Il giornalista ha spiegato nel suo editoriale su tuttobiciweb.it come il ciclismo italiano e non, sia in piena emergenza
Ancora guai nel ciclismo. Il giornalista Pier Augusto Stagi in un suo editoriale ha spiegato la tensione in mezzo al giro: “Non è un ‘sentiment’, non è nemmeno una suggestione. Quel che colpisce è che si contano decine e decine di corridori che si fermano, uno via l’altro. Il malumore in mezzo al gruppo è crescente, quanto la preoccupazione. Non so il perché, non ne ho le competenze, ma sono in tanti ad avermi manifestato i loro timori: dai corridori ai Team manager, per arrivare ai medici”. Pier Augusto Stagi si appella all‘UCI: “Non è un bel momento, c’è qualcosa che non va ed è il caso che il governo della bicicletta mondiale e tutte le componenti che rappresentano la grande famiglia del ciclismo si parlino, per arrivare ad un punto”.
Lo spavento è davvero grande, ma le risposte dal mondo del ciclismo tardano ad arrivare e Stagi prosegue: “Non si è mai vista una cosa simile negli ultimi 25 anni. Metà gruppo è malato, non di Covid, però.

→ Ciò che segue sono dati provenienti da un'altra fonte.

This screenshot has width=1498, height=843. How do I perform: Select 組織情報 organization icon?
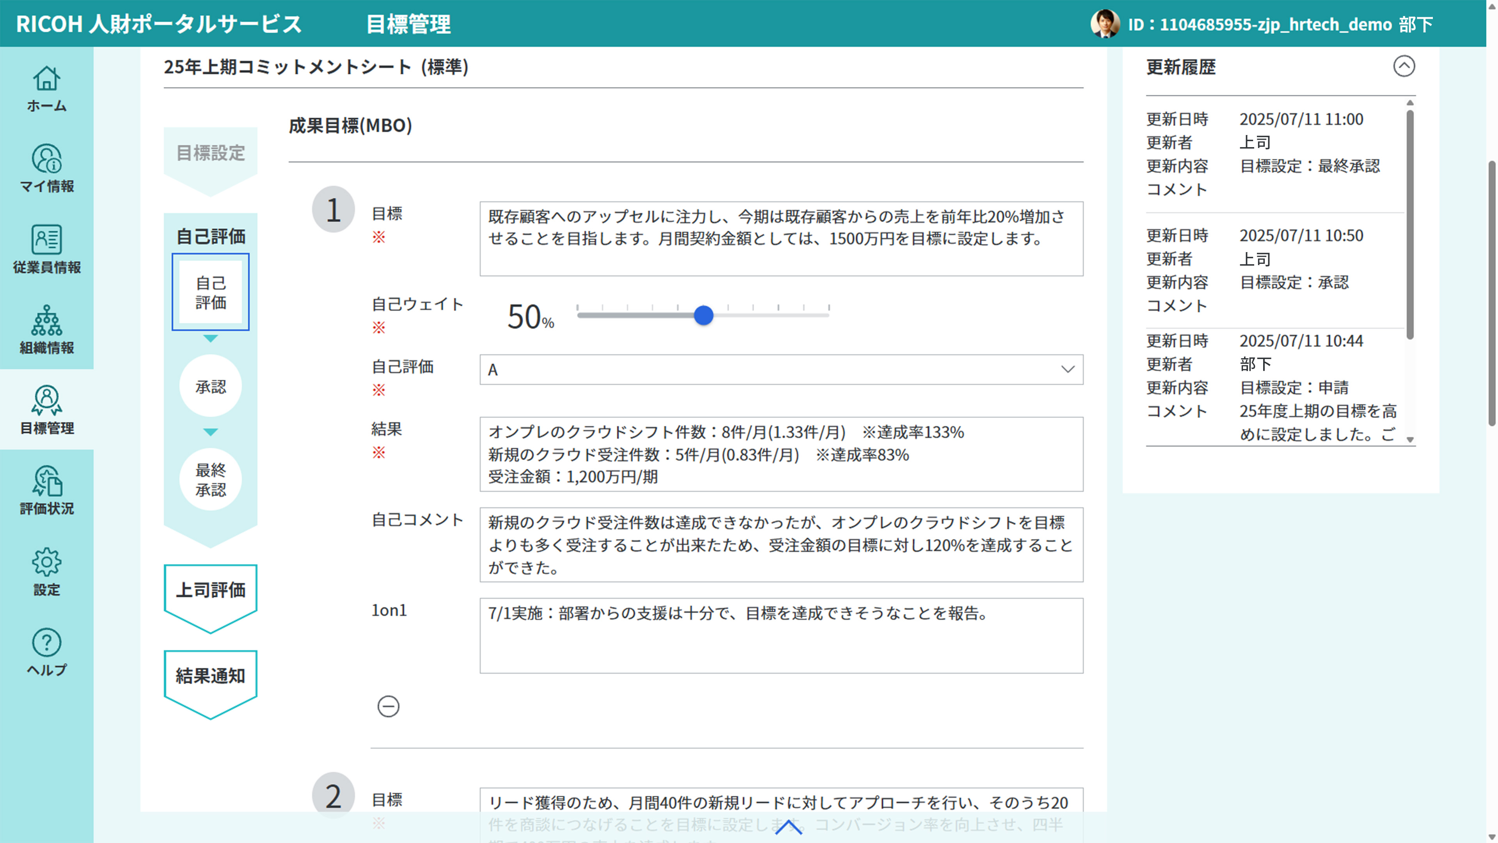[47, 330]
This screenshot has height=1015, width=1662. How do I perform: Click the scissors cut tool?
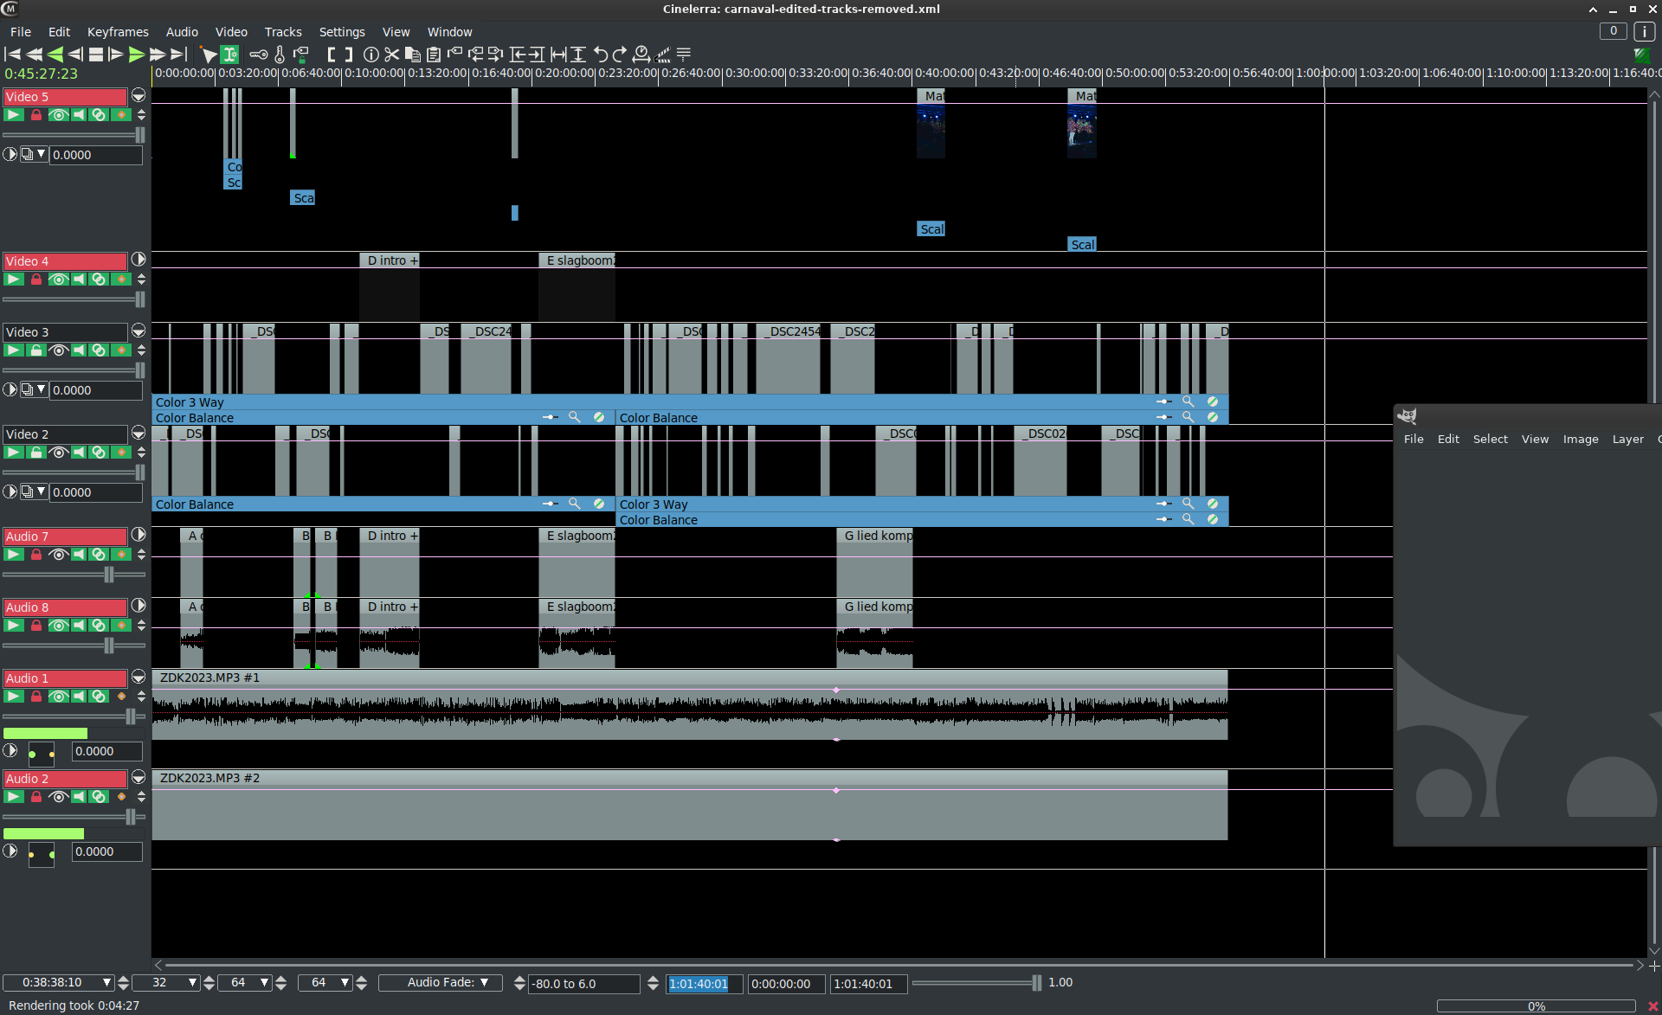point(392,55)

Da quello che si legge nei comunicati stampa, siamo di fronte ad una serie di patologie che vanno dalle tracheobronchiti a bronchiti influenzali, fino alle infezioni delle alte vie respiratorie che hanno decimato il gruppo e i soggetti portatori di queste patologie faticano maledettamente a recuperare, tanto è vero che tardano a tornare in gruppo, come ad esempio, il due volte campione del mondo Julian Alaphilippe”.
La grande paura tra i professionisti e non all’interno del mondo del ciclismo
L’ex giornalista de L’Unità e La Notte, si è posto delle domande: “Cosa c’è dietro? Ah, saperlo… Riporto alcune osservazioni che mi hanno fatto in particolare i medici. Sappiamo che non è Covid, e sappiamo che l’incidenza sulla normale popolazione non è di proporzioni del ciclismo: quindi? Può essere che chi ha fatto il Covid ha le difese immunitarie basse (long Covid)? Potrebbe”.
“La causa sono i vaccini? – si chiede Stagi – Va chiaramente indagato e studiato. In gruppo stanno emergendo alcune riflessioni: non siamo forse di fronte a calendario gare troppo affollato? Non è forse che molte corse e moltissimi percorsi sono oramai troppo esigenti? Non è che forse stiamo chiedendo troppo ai nostri ragazzi, sempre più sotto stress per via di che si traducono in mancato recupero? Il “leit-motiv” dei ragazzi è: a casa non ci sono mai, tra ritiri, gara e altura, a casa non ci sono più”.